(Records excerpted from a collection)

◆ ◆ ◆ ◆

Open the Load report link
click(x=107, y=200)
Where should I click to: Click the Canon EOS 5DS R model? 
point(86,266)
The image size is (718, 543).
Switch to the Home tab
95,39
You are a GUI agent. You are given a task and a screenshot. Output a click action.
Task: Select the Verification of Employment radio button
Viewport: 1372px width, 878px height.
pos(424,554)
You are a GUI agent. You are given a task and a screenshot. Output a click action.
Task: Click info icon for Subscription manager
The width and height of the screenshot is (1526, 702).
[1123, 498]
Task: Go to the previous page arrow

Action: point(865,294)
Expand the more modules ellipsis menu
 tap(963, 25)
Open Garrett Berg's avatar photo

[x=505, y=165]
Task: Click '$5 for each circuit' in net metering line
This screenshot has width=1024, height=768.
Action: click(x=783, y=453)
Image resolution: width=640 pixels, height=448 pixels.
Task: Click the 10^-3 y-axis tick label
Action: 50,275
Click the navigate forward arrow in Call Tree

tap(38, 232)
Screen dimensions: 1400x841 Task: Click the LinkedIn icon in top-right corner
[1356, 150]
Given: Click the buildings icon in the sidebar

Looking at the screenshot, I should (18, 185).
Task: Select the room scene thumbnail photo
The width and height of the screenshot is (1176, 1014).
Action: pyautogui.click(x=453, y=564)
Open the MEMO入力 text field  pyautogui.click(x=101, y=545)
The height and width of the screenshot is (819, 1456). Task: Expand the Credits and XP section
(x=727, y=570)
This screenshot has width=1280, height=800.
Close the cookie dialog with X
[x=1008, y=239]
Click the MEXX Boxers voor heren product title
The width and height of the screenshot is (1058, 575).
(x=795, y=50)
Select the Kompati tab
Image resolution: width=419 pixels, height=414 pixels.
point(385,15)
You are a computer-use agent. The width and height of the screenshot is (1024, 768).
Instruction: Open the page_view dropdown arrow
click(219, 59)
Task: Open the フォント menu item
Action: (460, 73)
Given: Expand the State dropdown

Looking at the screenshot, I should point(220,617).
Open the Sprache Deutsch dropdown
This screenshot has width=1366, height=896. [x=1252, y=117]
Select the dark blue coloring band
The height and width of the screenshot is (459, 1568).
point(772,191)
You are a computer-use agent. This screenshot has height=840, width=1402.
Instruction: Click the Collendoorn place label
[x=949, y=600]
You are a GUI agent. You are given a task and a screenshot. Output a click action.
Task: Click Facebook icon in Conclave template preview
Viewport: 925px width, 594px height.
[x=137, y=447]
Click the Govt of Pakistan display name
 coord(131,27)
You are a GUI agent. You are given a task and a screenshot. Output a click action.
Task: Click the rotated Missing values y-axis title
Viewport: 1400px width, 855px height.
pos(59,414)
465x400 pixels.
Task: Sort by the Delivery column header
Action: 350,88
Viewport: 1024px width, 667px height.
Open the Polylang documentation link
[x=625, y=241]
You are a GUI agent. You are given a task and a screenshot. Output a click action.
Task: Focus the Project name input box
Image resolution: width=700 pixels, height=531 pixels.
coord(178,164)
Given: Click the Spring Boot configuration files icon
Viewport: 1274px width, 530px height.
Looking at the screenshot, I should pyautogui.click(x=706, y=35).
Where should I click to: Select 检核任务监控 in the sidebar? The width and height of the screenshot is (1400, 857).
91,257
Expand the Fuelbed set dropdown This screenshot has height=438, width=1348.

◆ ◆ ◆ ◆

* SHORT PROBLEM: Please put everything from the start of the items down to the line containing "[1123, 498]" into a two-column CSV with the headers item_text and answer. Use one row per item, with each value in a single quoted field and line breaks replaced by spaces.

* TASK SOLUTION:
item_text,answer
"Open the Load report link","click(x=107, y=200)"
"Where should I click to: Click the Canon EOS 5DS R model?","point(86,266)"
"The image size is (718, 543). Switch to the Home tab","95,39"
"You are a GUI agent. You are given a task and a screenshot. Output a click action. Task: Select the Verification of Employment radio button Viewport: 1372px width, 878px height.","pos(424,554)"
"You are a GUI agent. You are given a task and a screenshot. Output a click action. Task: Click info icon for Subscription manager The width and height of the screenshot is (1526, 702).","[1123, 498]"